Entre os principais pontos levantados está a abertura de créditos suplementares acima do limite autorizado pela Lei Orçamentária Anual (LOA). Segundo a análise, o percentual permitido era de até 25% do orçamento, o equivalente a cerca de R$ 212,8 milhões, mas o município abriu R$ 660,2 milhões — o que representa 77,55% do total.
O Ministério Público de Contas destacou que, mesmo em casos de excesso de arrecadação, o limite estabelecido na LOA deve ser respeitado, o que não teria ocorrido. O descumprimento dessa regra foi considerado uma irregularidade relevante na execução orçamentária do município.
Foto: Reprodução
Outro problema apontado foi a falha na prestação de informações obrigatórias ao tribunal.
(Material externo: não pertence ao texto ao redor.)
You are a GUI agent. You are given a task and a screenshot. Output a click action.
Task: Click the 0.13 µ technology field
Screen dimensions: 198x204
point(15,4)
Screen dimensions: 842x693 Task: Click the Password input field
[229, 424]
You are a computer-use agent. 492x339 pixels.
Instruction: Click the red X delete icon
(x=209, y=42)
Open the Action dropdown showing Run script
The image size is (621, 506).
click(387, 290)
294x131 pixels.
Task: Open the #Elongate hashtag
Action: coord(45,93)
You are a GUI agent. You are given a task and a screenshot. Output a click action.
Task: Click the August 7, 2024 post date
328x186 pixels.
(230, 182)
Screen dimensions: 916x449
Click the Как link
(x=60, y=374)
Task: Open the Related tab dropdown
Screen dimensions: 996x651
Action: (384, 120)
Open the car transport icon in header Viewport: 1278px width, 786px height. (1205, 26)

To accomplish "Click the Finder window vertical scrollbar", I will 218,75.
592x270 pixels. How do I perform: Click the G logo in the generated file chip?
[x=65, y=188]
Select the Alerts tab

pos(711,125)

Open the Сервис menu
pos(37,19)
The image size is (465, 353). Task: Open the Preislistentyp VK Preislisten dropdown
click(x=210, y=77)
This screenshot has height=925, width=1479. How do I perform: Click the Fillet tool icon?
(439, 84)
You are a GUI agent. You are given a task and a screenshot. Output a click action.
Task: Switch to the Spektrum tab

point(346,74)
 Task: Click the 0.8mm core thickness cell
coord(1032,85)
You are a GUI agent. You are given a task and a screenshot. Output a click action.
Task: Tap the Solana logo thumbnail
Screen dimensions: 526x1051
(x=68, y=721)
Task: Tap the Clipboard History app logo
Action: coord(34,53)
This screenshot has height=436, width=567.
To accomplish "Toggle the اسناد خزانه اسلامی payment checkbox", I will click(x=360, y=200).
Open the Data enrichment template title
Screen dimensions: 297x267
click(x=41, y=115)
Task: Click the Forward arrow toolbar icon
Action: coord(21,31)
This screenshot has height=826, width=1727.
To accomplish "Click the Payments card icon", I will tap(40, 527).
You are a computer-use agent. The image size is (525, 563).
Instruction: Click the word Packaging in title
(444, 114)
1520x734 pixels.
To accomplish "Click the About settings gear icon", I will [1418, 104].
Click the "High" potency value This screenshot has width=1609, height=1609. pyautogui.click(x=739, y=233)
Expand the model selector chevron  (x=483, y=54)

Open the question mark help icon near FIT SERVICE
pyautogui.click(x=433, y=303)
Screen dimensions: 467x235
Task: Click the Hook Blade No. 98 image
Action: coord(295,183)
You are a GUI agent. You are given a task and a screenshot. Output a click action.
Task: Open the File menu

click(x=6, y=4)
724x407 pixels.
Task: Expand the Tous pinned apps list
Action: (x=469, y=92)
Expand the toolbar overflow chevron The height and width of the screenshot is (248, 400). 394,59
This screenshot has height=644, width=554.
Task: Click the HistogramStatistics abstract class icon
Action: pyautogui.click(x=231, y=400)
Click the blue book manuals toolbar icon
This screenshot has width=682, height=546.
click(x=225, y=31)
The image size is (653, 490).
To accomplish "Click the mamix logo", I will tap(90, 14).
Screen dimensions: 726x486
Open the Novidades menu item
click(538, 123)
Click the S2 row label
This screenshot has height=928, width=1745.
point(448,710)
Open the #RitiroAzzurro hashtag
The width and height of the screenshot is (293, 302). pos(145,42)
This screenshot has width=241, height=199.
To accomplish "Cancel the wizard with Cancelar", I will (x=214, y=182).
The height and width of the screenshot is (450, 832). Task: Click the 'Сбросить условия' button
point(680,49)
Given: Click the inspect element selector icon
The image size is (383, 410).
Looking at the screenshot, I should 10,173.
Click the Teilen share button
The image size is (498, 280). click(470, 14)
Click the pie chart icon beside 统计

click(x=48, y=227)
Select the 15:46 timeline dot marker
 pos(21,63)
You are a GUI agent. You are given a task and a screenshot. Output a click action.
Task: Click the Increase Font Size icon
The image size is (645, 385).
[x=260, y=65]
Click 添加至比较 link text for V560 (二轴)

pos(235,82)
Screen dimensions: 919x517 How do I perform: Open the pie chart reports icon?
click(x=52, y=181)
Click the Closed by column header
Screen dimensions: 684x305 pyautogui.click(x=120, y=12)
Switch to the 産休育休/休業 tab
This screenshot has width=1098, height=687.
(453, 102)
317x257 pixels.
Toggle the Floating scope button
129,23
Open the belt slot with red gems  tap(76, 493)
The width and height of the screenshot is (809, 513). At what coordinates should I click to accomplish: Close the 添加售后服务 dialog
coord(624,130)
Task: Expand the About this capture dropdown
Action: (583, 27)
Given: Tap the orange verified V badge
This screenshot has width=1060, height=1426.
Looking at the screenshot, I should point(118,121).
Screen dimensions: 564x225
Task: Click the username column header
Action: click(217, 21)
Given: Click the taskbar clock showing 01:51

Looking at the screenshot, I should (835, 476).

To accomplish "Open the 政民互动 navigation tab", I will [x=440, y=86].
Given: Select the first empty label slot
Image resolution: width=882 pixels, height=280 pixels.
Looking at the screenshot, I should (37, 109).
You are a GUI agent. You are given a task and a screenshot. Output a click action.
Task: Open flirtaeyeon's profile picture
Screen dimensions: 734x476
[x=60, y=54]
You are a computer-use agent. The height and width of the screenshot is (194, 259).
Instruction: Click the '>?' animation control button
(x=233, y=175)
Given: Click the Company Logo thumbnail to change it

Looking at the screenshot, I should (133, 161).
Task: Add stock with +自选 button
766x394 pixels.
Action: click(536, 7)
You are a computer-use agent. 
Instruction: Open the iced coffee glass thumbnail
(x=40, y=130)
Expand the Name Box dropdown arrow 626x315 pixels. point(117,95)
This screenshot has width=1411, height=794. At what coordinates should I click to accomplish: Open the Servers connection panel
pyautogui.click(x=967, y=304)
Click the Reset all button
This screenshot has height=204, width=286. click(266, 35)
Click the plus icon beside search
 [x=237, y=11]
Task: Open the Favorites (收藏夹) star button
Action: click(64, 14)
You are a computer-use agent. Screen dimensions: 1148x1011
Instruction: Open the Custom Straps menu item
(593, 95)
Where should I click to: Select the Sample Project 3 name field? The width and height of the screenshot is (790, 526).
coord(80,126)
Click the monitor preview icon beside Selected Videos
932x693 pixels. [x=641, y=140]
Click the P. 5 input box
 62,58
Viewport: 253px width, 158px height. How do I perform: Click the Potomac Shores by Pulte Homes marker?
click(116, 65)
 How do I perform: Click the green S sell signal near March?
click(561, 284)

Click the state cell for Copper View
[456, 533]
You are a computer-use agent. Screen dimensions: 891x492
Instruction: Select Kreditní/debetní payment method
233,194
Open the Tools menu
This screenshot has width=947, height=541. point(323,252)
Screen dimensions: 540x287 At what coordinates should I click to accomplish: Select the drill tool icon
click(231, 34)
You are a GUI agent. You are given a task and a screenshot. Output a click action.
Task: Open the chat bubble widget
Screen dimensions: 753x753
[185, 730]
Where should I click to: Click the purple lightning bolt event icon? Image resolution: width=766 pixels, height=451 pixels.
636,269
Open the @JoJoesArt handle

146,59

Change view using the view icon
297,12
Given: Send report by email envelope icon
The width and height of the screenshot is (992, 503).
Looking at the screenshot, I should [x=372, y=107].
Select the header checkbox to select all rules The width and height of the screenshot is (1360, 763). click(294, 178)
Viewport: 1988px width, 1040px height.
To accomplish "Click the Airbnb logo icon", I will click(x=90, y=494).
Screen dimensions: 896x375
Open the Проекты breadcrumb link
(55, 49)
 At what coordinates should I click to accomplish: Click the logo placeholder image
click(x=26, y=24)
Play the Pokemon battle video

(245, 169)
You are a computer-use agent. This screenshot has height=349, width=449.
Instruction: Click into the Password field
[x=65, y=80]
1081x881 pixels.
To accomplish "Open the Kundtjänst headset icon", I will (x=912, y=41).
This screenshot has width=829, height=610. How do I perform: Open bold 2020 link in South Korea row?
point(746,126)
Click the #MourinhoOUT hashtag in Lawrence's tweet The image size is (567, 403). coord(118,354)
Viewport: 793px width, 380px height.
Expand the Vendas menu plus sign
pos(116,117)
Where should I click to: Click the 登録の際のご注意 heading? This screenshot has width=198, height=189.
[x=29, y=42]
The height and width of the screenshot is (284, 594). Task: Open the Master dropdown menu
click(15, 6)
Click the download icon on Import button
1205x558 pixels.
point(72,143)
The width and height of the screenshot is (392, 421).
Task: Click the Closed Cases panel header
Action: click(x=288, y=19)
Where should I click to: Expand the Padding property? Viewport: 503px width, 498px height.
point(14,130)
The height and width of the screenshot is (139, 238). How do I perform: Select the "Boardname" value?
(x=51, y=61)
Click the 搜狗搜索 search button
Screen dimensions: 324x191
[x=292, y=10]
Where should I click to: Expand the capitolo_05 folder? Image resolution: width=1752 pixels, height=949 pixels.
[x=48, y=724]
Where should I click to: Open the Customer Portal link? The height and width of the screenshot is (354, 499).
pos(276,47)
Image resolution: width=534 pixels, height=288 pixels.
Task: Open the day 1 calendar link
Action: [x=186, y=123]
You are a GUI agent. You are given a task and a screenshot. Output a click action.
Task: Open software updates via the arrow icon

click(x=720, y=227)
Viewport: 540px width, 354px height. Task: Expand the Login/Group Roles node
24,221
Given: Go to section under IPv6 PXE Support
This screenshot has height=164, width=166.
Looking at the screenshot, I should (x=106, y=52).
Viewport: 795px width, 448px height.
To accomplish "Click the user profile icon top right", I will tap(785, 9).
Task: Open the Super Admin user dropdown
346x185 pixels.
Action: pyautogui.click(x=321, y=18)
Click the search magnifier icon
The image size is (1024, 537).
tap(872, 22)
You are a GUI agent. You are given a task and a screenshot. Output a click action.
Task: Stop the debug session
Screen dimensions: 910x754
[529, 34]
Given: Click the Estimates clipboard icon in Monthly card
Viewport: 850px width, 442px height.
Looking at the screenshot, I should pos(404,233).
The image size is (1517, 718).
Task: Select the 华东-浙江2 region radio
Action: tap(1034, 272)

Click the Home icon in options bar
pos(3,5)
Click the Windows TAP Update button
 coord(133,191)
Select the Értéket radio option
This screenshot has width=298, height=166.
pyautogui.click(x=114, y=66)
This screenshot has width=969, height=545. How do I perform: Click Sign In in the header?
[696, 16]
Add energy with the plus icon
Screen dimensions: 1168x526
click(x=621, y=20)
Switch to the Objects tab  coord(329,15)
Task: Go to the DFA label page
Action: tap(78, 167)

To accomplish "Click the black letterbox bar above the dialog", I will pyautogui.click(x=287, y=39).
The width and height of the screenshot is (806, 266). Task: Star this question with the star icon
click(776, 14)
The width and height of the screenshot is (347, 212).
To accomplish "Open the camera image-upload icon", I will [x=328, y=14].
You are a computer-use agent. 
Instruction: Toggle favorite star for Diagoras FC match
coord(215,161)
O parecer cita ausência ou envio incompleto de documentos essenciais, como dados fiscais e registros de natureza orçamentária e patrimonial, o que comprometeu a análise completa das contas.
Diante das inconsistências, o órgão opinou pela emissão de parecer desfavorável e sugeriu a abertura de processo para apuração de responsabilidade. Apesar disso, a decisão final caberá à Câmara Municipal de Mossoró, após julgamento definitivo do TCE-RN.